Paul Cockayne – 07791 970406 – firstname.lastname@example.org
This blog is intended to give you a flavour of how I work as a counsellor. You can find more information about me by clicking one of the links above.
The recent snowy weather has brought back some childhood memories for me, of happy and exciting times, but also of cold times, and of the comfort of returning home to a warm fire and a hot drink.
That feeling of warmth, comfort and safety is one that I think we all need at times, though of course we will find it in different places and in different ways. For many of us, that place will be at home, even though peace may be hard to find until the kids are asleep. For others of us, home will not be a safe environment. If we are experiencing a lot of conflict or even violence in our home life, for example, we may only feel safe and relaxed when we’re at work, or in church, or the pub, or when we are taking the dog for a walk.
Sometimes we get that feeling of safety from others – typically from friends or family, maybe from pets or other loved ones. Sometimes it is when we are on our own that we feel most secure.
We differ from each other too, in how much we seek this feeling. For some, a few minutes sitting down with a cup of tea or a cigarette may be enough – others will seek that feeling far more, sometimes seeking out the familiar and comfortable by way of set routines that may, in extreme cases, become obsessive.
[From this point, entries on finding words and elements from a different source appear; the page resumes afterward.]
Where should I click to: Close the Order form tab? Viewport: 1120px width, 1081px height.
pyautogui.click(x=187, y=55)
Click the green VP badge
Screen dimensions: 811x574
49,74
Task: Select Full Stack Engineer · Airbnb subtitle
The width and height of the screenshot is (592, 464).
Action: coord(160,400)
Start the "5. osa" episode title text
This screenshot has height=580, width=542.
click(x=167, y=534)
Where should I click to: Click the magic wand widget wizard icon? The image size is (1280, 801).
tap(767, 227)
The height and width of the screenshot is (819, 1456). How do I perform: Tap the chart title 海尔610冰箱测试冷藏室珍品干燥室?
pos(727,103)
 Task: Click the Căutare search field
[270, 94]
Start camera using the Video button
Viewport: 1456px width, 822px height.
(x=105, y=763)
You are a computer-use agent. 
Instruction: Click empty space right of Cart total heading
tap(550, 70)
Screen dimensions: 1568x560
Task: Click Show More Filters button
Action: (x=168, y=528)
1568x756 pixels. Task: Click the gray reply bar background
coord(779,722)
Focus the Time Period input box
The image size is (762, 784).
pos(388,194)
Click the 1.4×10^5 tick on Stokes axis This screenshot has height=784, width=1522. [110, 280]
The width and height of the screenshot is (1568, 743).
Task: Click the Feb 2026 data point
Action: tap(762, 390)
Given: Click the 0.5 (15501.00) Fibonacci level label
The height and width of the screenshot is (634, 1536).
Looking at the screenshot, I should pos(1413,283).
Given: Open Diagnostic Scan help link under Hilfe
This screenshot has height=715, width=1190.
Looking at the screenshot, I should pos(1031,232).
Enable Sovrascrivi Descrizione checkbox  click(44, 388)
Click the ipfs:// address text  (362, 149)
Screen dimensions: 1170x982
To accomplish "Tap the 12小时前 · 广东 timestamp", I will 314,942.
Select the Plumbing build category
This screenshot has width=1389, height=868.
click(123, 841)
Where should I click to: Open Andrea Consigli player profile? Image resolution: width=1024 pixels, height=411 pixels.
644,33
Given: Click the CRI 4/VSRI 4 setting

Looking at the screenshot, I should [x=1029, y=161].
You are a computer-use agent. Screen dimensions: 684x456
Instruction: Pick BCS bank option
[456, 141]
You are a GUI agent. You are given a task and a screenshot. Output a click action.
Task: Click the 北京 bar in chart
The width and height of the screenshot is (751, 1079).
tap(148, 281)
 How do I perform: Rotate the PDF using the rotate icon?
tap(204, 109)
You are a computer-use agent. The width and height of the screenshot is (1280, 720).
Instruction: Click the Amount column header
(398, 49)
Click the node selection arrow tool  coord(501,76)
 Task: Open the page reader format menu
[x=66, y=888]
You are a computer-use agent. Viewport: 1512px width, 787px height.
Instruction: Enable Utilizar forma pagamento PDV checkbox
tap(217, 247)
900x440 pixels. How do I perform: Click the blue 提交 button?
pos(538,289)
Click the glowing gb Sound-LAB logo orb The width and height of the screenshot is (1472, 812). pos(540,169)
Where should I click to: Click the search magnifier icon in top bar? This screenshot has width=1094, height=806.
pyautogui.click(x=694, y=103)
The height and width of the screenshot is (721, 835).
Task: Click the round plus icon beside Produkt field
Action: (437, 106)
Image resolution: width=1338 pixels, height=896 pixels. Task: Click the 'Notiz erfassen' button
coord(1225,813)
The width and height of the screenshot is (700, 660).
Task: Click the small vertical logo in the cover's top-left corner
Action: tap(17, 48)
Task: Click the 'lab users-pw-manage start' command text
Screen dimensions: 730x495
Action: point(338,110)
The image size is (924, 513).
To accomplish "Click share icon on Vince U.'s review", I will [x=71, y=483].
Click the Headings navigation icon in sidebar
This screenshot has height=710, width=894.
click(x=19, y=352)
At the other end of the scale we might seek excitement to mask our lack of security – and however we do this, there is a danger that this behaviour too can become obsessive and addictive.
Getting this right can seem difficult and complicated but, in part at any rate, we can trust our instincts. If you feel like curling up on the sofa and watching a movie on TV, then why not? It’s probably what you need just now. But it’s important as well to listen to other people who are close to you. Do they feel you are spending too much time on your own, or are drinking too much? Or are we badgering them too much for their company when they want time on their own?
It’s not about getting it right all the time, of course, but about it being good enough, for yourself and for others. And by talking about it, we stand more chance of doing that.